Cost per serving $0.25 view details
  • 2 cups Ravioli
  • 1/4 cup red onion (small french cut)
  • 1/2 cup red, yellow, green bell pepper (small french cut)
  • 1/4 cup peas
  • 1 tspn chilli sauce
  • 1/2 tspn garlic powder
  • 2 tspn oil for frying
  • 1 1/2 tspn tomato ketchup (ravioli, pasta sauce will taste better)
  • 5 cups of water for cooking ravioli

Directions

  1. In a skillet, bring water to boil and add the ravioli. Cook till tender.

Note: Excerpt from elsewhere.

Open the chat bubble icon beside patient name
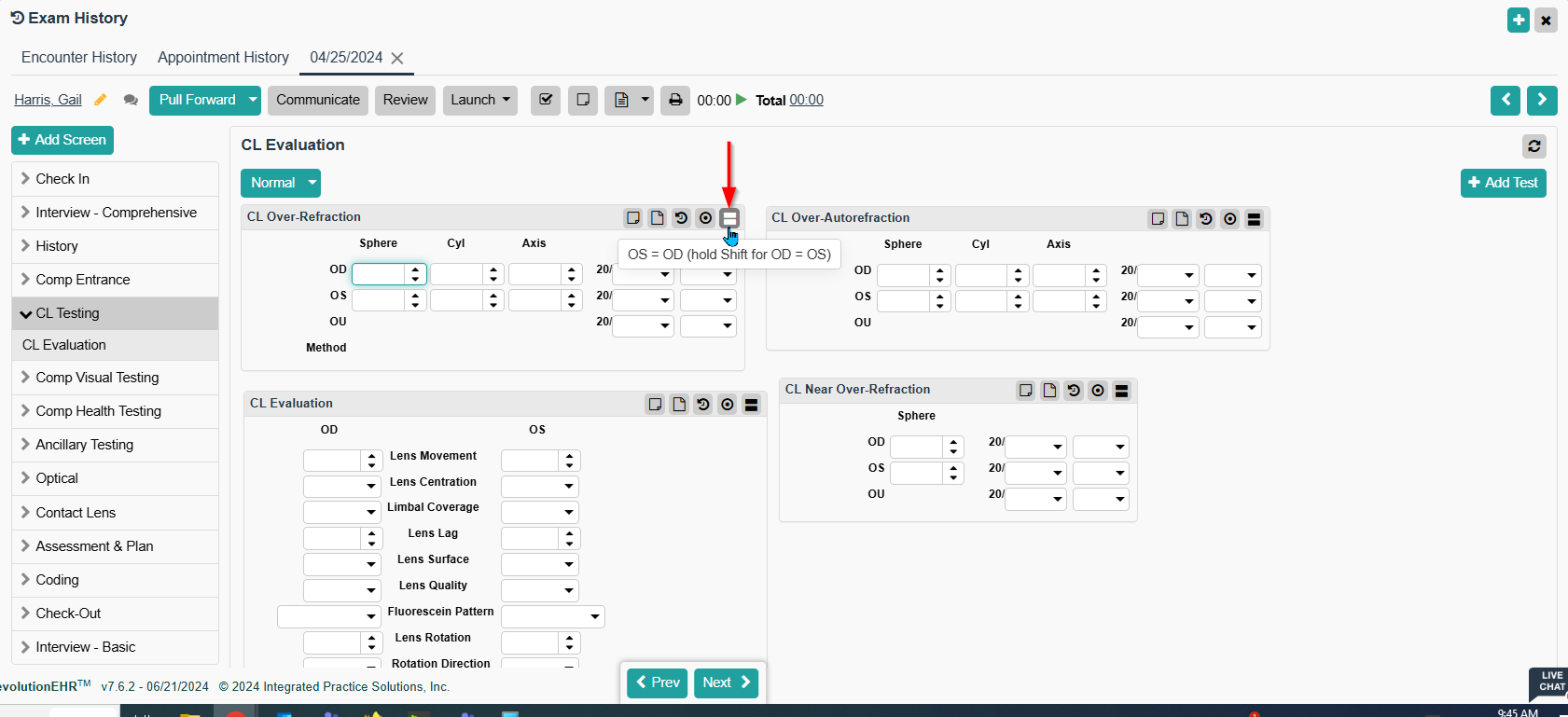The width and height of the screenshot is (1568, 717). [131, 100]
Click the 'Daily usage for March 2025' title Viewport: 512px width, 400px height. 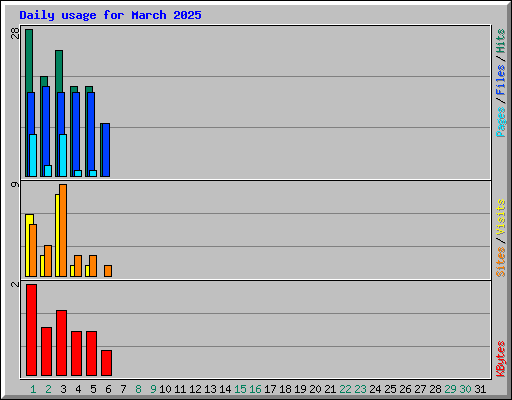coord(110,15)
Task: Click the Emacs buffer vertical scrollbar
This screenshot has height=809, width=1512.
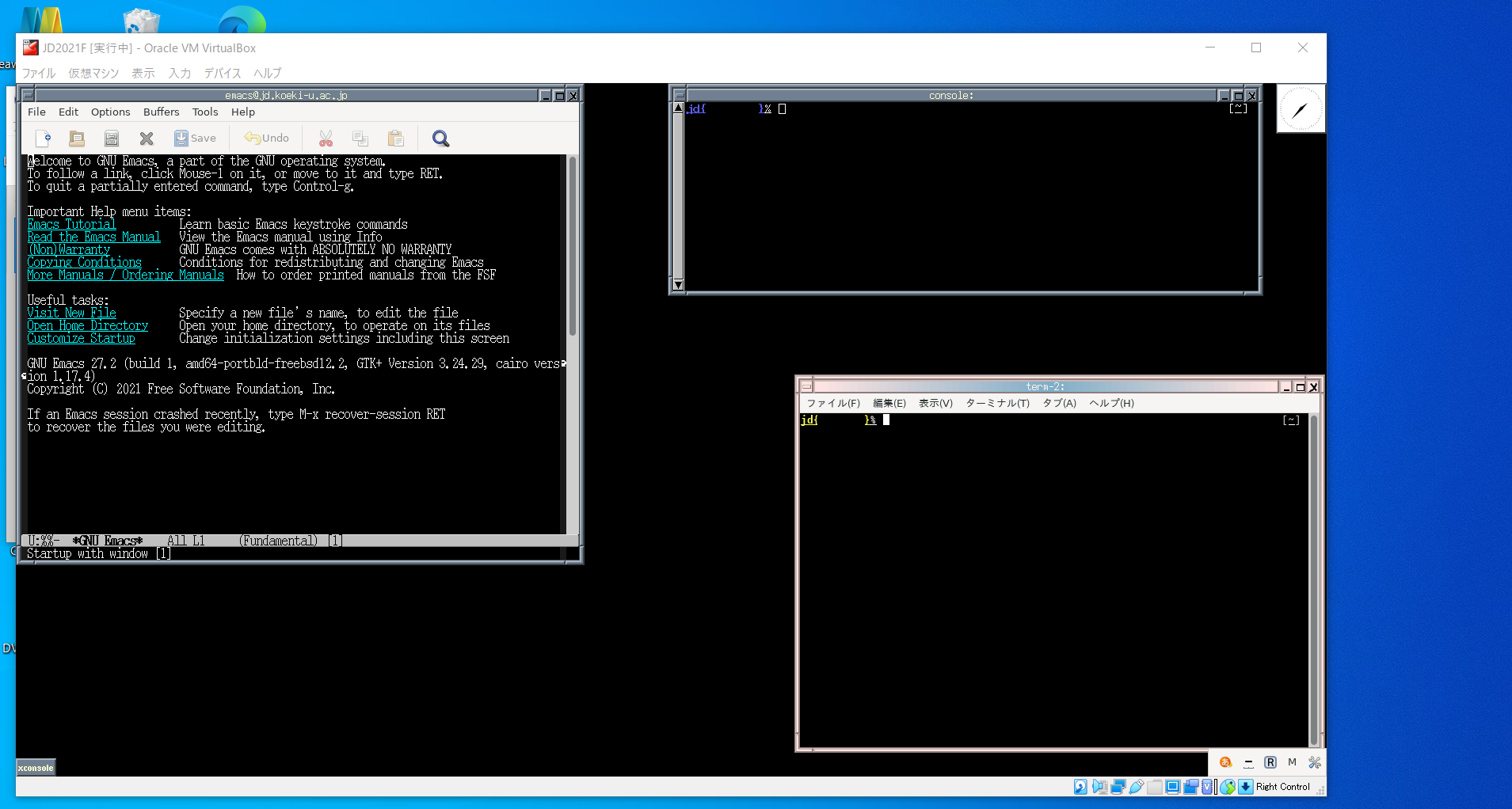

  2. Fry the oinion and bell peppers with 2 tspn oil. Now add the chilli sauce and then add the frozen peas to it and stir well. For mroe spice, add freshly crushed black peppers. To this add the tomato ketchup.
  3. Add the cooked Ravioli to the vegetables. Then add in the garlic powder. Add garlic powder at this stage give the ravioli a nice aroma and taste.
  4. Cook untill all water evaporates.
  5. Top with a mint leaf, a small cube of cheese and serve.
  6. I also used some leftover Broccoli florets. I added the broccoli in the end, as it cooks fast and tends to get soggy.
  7. This is my entry for Coloring your kids Delight for a colorful and attractive dish to make your eat without making fuss.
  8. Wish you a happy cooking!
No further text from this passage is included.